From our own domestic experience of the early 1990s version of ‘austerity’ that we came to know as the Economic Structural Adjustment Programme, and for all the pain we suffered, we still remained jobless and lacked access to basic social services.

Even if we blamed the politics of former President Robert Mugabe’s long duree rule, the fundamentals were very clear around the fact that Zimbabwe was no longer anywhere near being the welfare State that it was in the first ten years of independence.

And those who benefitted the most were the ones with links to private local and global capital as well as the ruling party. (Remember all those celebrity businessmen who were part of indigenisation outfits, buying fancy cars, paying workers in shoes? Some of them are now very rich politicians and football administrators).

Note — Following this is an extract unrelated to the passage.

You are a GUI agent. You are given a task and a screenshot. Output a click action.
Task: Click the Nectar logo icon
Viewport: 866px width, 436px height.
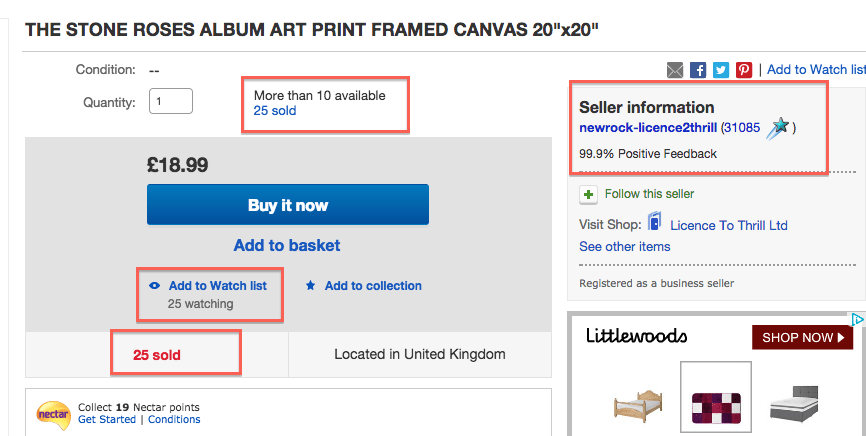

But even if government claims that this is a different path, the framework speaks a different language. It’s a Transitional Stabilisation Programme to be fortified when the 2019 National Budget is presented in Parliament later on this month, that will be framed as private sector-led economic growth.

That means private capital and its intentions are government’s number one priority, with the hope that the trickle down benefits (for example, cheaper labour) will suffice to retain a modicum of political stability.

The new marriage of business and government is, therefore, a State-private capital contract made for the elite. And Mnangagwa probably knows this only too well. His primary guarantee to capital is that he will provide the necessary political cover for capital’s profit motivated forays.

This cover will include suppressing unionism and direct popular opposition to his economic policies by social movements. (He is rather lucky that the opposition agrees with his economic template. In fact, it occasionally claims it as its own)

Mnangagwa intends to try and reinvent the Zimbabwean State, almost as a private corporation that houses other private corporations for a profit. In return, capital simply needs to do what it does.

That is to worship at the altar of the free market and neo-liberalism, no matter the economic rights concerns of a poor majority in the country.

The only catch is that capital, like global international politics, only knows permanent interests and has no permanent friends — a matter that Masiyiwa is also probably all too familiar with.